* The problem
Transcribe, word for word, every line from the one containing "The width and" through the final line of the records, and omit the pictures.

┏━━

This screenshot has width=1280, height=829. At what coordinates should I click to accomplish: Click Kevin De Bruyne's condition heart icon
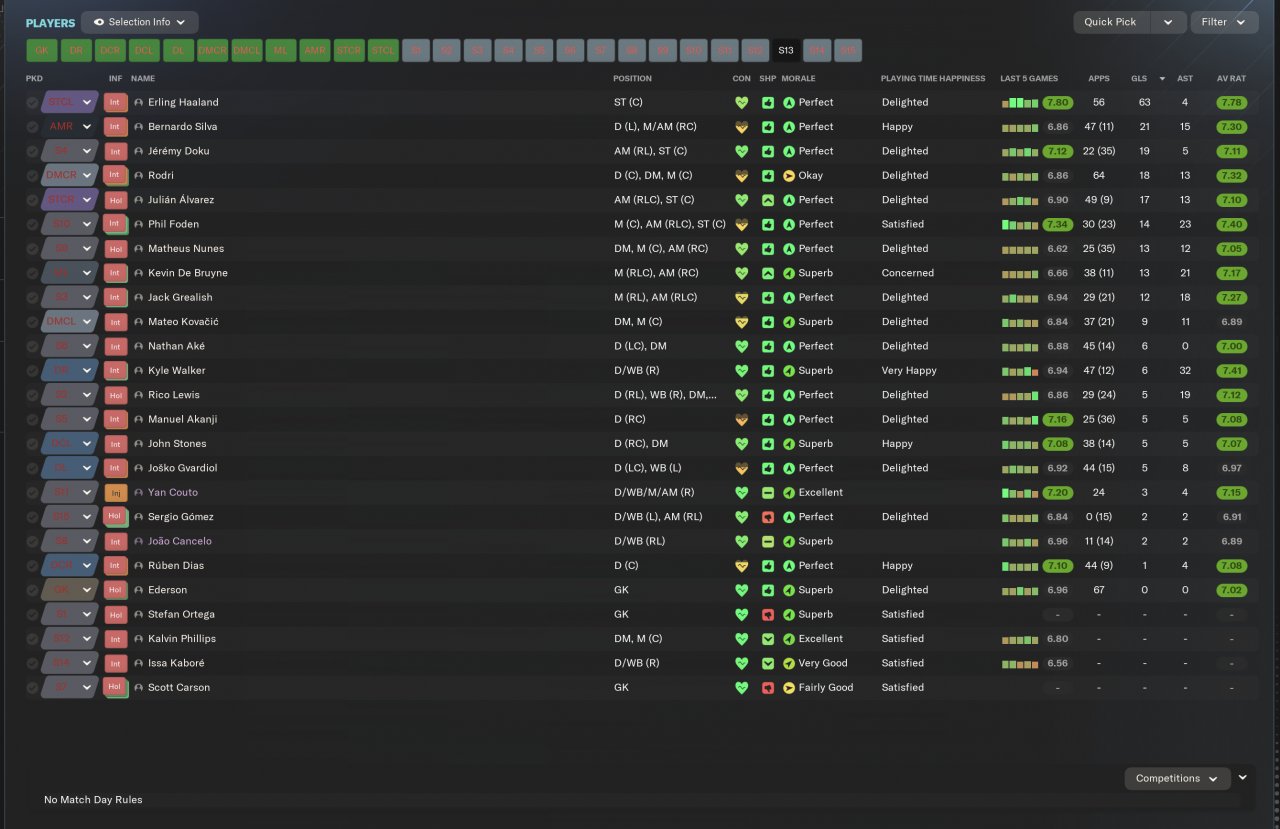[x=741, y=273]
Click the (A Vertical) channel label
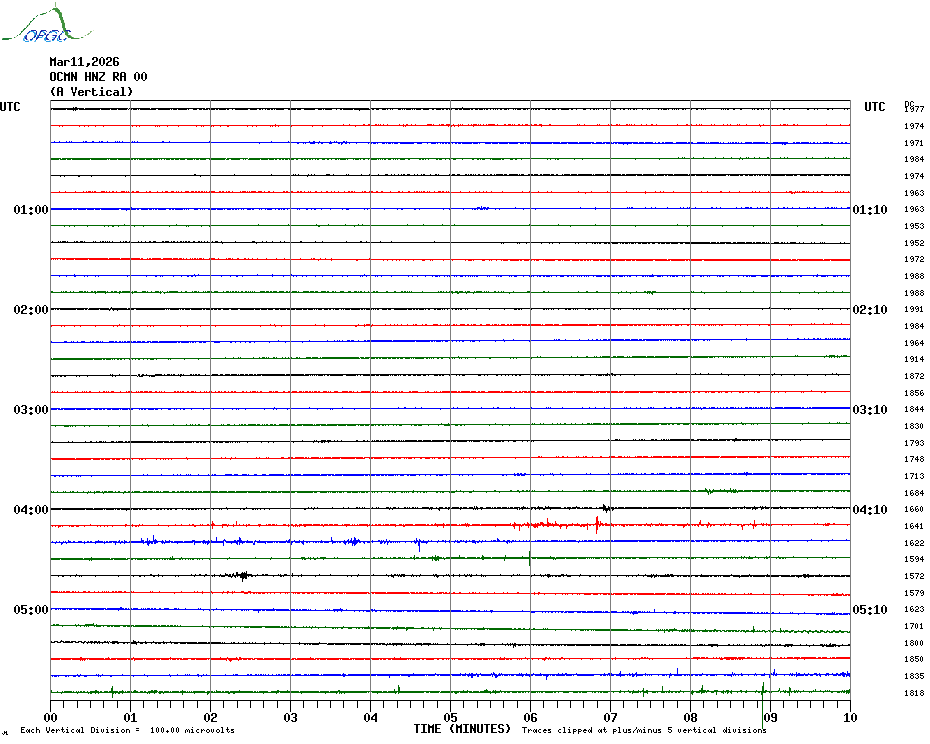The image size is (930, 744). [91, 92]
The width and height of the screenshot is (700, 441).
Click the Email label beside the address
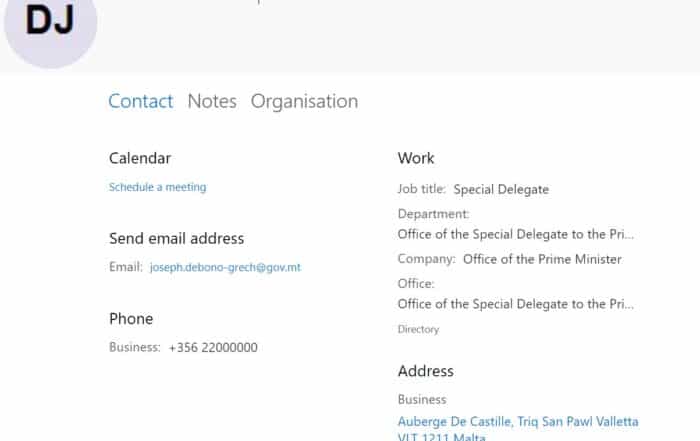tap(125, 268)
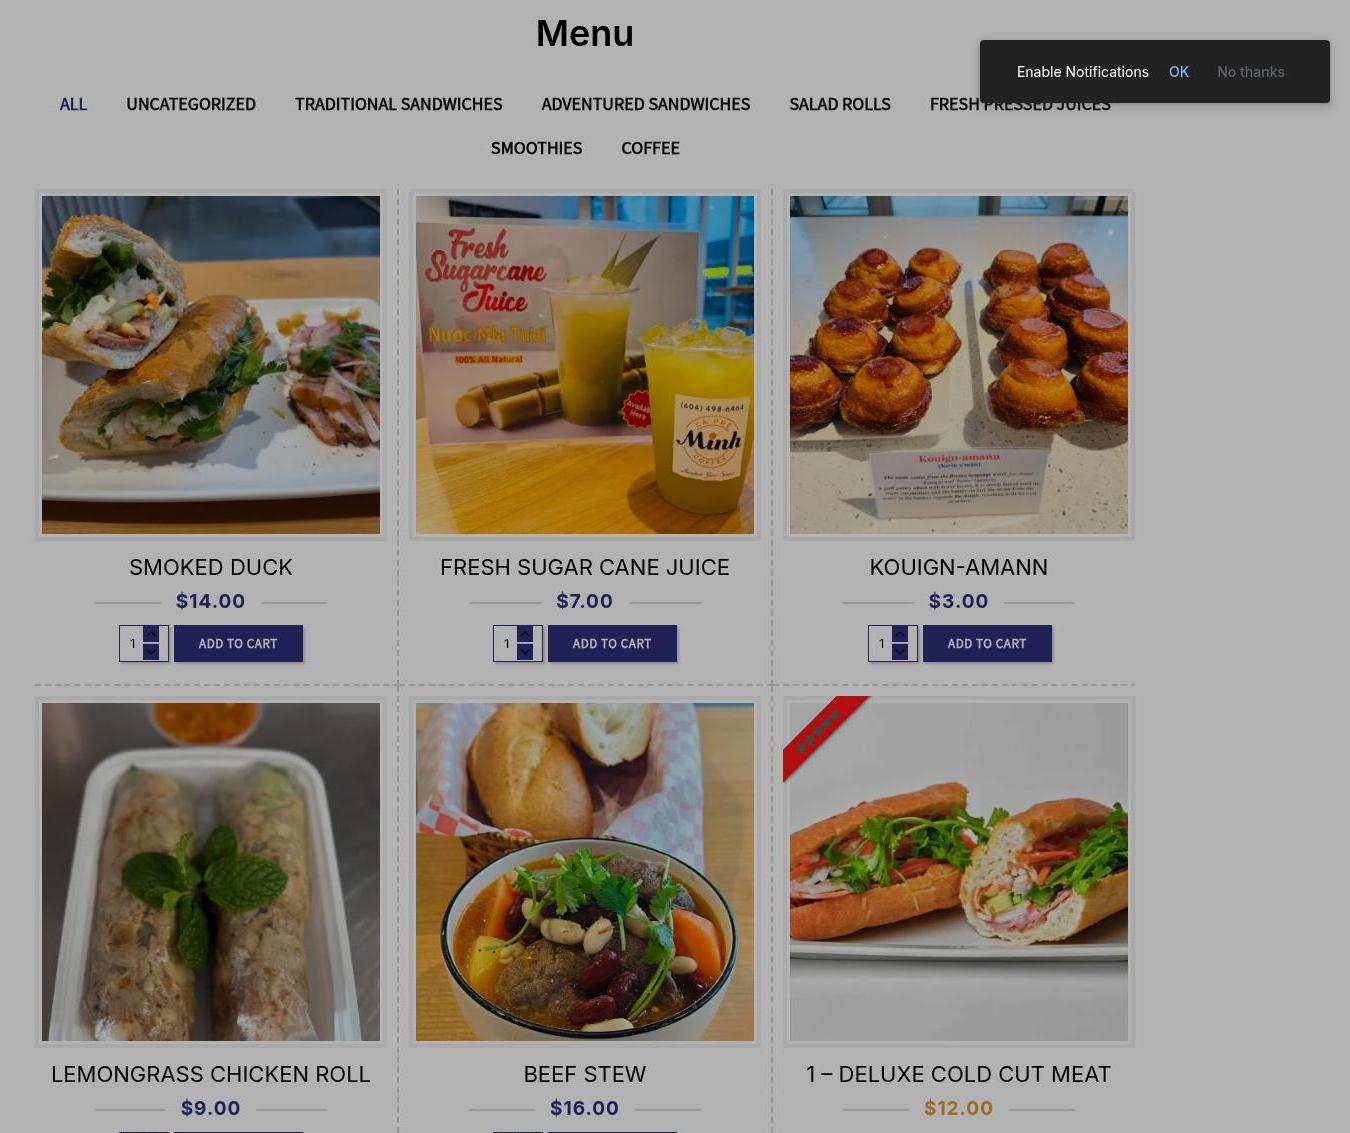Increase quantity for Fresh Sugar Cane Juice
This screenshot has height=1133, width=1350.
click(x=525, y=634)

┗━━

* Result for this exercise
The width and height of the screenshot is (700, 441).
Click the Email label beside the address
tap(125, 268)
Increase quantity for Fresh Sugar Cane Juice
This screenshot has height=1133, width=1350.
click(x=525, y=634)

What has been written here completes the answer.